Phase 1 — Keyword Loading & Single-File Scanner
Implement the core scanning logic.
- Read keyword list from a file (one keyword per line).
- Validate the keyword file (non-empty, no invalid entries).
- Implement a streaming search for suspicious words inside a single file, reading in chunks.
- When a match is found, extract ±100 characters of surrounding context.
- Print alerts to console or write them to an output file.
Functional Result: Running bigbrother.py <keywords.txt> <file.txt> scans the file and prints all matches with context.
Phase 2 — Folder Monitoring Loop
Extend the tool to automatically process new incoming files.
- Monitor a target folder for new files (polling every X seconds).
- Detect previously unseen files and scan them using Phase 1 logic.
- Handle large files and partially written files safely.
- Log all operations (file scanned, no matches, errors).
Functional Result: Starting BigBrother on a folder causes it to continuously watch for new files and scan each one when it appears.
Phase 3 — Hot-Reload Threat Keywords
Add support for updating the keyword list without restarting the program.
- Detect changes to the keyword file.
- Reload keywords dynamically in-memory.
- Use the updated keyword list for future scans.
- Validate new keyword file contents and log errors.
Functional Result: Modifying keywords.txt while BigBrother is running immediately updates the internal keyword list.

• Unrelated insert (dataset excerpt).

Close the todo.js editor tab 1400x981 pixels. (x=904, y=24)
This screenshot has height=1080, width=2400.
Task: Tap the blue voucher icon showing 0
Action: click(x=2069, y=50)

Phase 4 — Robustness, Alert Formatting, and Cleanup
Improve usability, safety, and output clarity.
- Add structured alert formatting (timestamp, file name, location, context).
- Colored terminal output for matches.
- Configurable output mode: console, log file, or both.
- Graceful error handling: permission errors, missing folders, corrupted files.
- Write a final README and usage instructions.
Functional Result: BigBrother runs for long periods without errors, provides polished output, and handles real-world issues like errors, file changes, and keyword updates.